**BACAAN**
****************************************

Madrasah di Indonesia secara historis juga memiliki karakter yang sangat populis (merakyat), berbeda dengan madrasah pada masa klasik Islam. Sebagai lembaga pendidikan tinggi madrasah pada masa klasik Islam terlahir sebagai gejala urban atau kota. Madrasah pertamakali didirikan oleh Dinasti Samaniyah (204-395 H/819-1005 M) di Naisapur kota yang kemudian dikenal sebagai daerah kelahiran madrasah. Daerah Haisapur mencakup sebagian Iran, sebagian Afghanistan dan bekas Uni-Sovyet antara laut Kaspia dan laut Aral. Dengan inisiatif yang datang dari penguasa ketika itu, maka praktis madrasah tidak kesulitan menyerap hampir segenap unsur dan fasilitas modern, seperti bangunan yang permanen, kurikulum yang tertata rapi, pergantian jenjang pendidikan, dan tentu saja anggaran atau dana yang dikucurkan oleh pemerintah.

Hal ini berbeda dengan madrasah di Indonesia. Kebanyakan madrasah di Indonesiapada mulanya tumbuh dan berkembang atas inisiatif tokoh masyarakat yang peduli, terutama para ulama yang membawa gagasan pembaharuan pendidikan, setelah mereka kembali dari menuntut ilmu di Timur Tengah. Dana pembangunan dan pendidikannya pun berasal dari swadaya masyarakat. Karena inisiatif dan dananya didukung oleh masyarakat, maka masyarakat sendiri diuntungkan secara ekonomis, artinya mereka dapat memasukkan anak-anak mereka ke madrasah dengan biaya ringan.

****************************************

**DATA TERSIMPAN**
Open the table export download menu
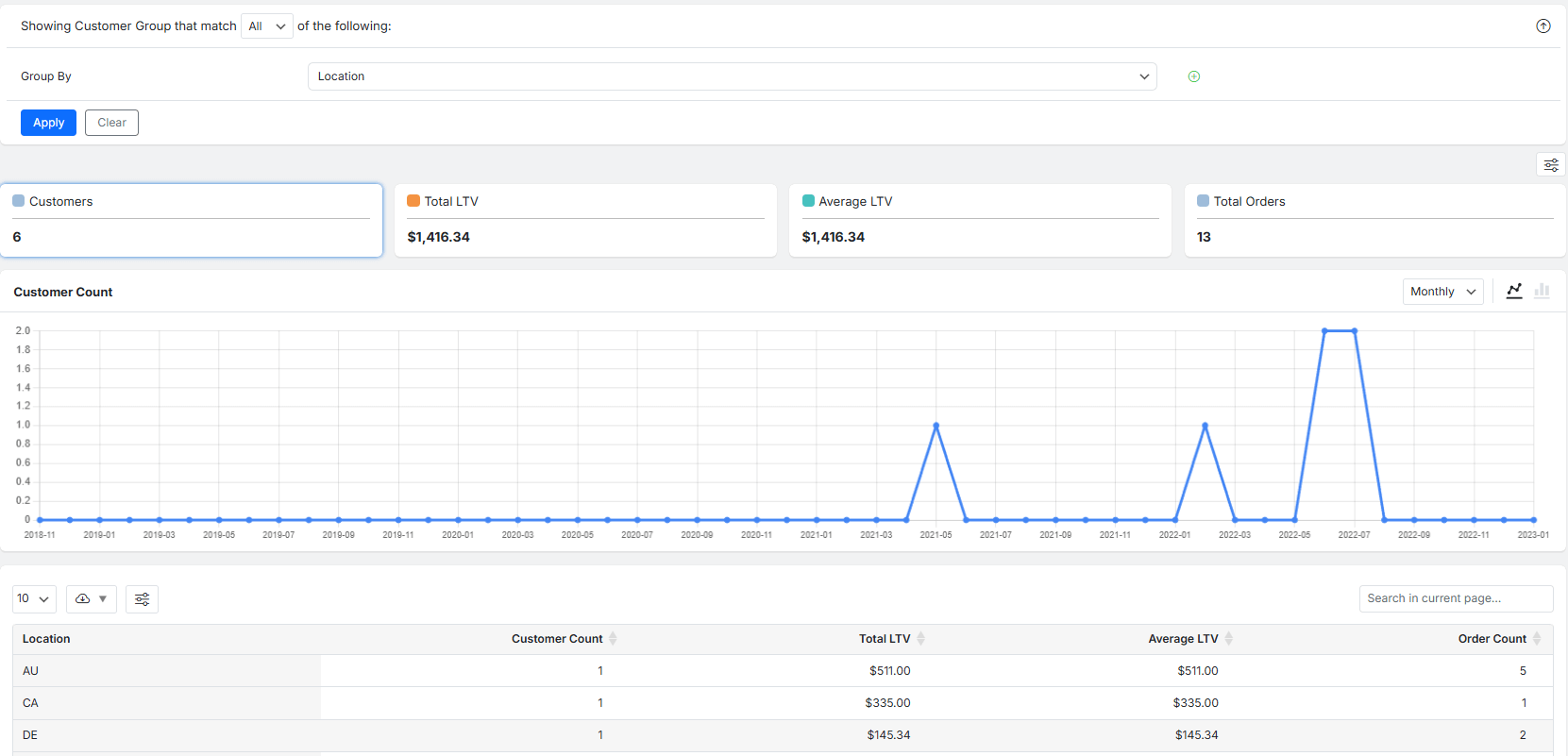Viewport: 1568px width, 756px height. pyautogui.click(x=91, y=599)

****************************************

**PETUNJUK**
A. Dalam bacaan tentang madrasah, dinasti apa yang pertama kali mendirikan madrasah?
B. Tuliskan lanjutan bacaan tentang madrasah di Indonesia, mulai sesudah kalimat terakhirnya.
Bahan yang ada tidak berhubungan dengan bacaan tentang madrasah.

**JAWABAN LATIHAN**
A. Dinasti Samaniyah.

B.
Sebagai lembaga pendidikan swadaya, madrasah menampung aspirasi sosial-budaya-agama masyarakat yang tinggal di wilayah pedesaan. Tumbuh dan berkembangnya madrasah di pedesaan itu menjadi petunjuk bahwa masyarakat Indonesia ternyata memiliki komitmen yang sangat tinggi terhadap pendidikan putra-putri mereka. Dari sudut pandang lain, hal itu juga berarti ikut meringankan beban pemerintah di bidang pendidikan. Dalam hal ini patut dicatat bahwa dari 36.000 jumlah madrasah yang ada (yang mengajarkan ilmu-ilmu agama dan ilmu-ilmu umum), 96 persen di antaranya dikelola oleh masyarakat secara swadaya, atau madrasah swasta. Sementara itu madrasah yang mengkhususkan diri pada mata pelajaran agama, yaitu madrasah diniyah yang dikelola masyarakat, jumlahnya telah mencapai 22.000.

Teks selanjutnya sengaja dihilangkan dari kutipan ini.